Material provided START

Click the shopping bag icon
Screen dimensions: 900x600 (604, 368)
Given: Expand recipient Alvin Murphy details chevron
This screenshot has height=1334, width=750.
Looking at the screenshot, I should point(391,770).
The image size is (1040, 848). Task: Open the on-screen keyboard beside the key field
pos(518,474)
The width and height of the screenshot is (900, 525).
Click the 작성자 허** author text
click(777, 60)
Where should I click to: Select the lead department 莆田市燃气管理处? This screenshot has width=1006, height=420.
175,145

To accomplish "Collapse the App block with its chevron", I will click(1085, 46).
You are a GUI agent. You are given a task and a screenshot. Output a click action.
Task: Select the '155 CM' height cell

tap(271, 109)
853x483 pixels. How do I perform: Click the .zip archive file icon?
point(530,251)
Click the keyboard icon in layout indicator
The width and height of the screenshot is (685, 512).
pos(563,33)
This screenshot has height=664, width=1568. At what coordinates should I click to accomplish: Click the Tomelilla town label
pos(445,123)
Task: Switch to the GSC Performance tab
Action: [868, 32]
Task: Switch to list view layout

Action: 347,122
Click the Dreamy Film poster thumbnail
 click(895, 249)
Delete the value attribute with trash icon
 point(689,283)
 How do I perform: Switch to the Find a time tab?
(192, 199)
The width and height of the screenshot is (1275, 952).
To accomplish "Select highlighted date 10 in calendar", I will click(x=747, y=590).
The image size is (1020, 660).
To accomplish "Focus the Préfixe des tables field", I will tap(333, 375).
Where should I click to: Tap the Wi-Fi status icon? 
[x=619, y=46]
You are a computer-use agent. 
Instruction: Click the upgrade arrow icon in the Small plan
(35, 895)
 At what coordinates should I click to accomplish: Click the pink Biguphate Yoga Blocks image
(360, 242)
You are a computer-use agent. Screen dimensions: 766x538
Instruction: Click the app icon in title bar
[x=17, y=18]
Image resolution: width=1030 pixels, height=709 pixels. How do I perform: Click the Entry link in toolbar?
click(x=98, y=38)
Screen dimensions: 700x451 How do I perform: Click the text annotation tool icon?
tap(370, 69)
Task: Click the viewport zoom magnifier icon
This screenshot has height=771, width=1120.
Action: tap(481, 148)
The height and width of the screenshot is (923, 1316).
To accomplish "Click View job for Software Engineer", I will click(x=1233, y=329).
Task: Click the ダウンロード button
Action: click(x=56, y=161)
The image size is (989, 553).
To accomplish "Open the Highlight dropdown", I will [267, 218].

Material provided END

* Activity *
The response should be the listing above, limited to the lines between the one holding "At what coordinates should I click to accomplish: Click the pink" and the one holding "The height and", inclusive, reproduced exactly.

* Exercise solution *
 At what coordinates should I click to accomplish: Click the pink Biguphate Yoga Blocks image
(360, 242)
You are a computer-use agent. Screen dimensions: 766x538
Instruction: Click the app icon in title bar
[x=17, y=18]
Image resolution: width=1030 pixels, height=709 pixels. How do I perform: Click the Entry link in toolbar?
click(x=98, y=38)
Screen dimensions: 700x451 How do I perform: Click the text annotation tool icon?
tap(370, 69)
Task: Click the viewport zoom magnifier icon
This screenshot has height=771, width=1120.
Action: tap(481, 148)
The height and width of the screenshot is (923, 1316).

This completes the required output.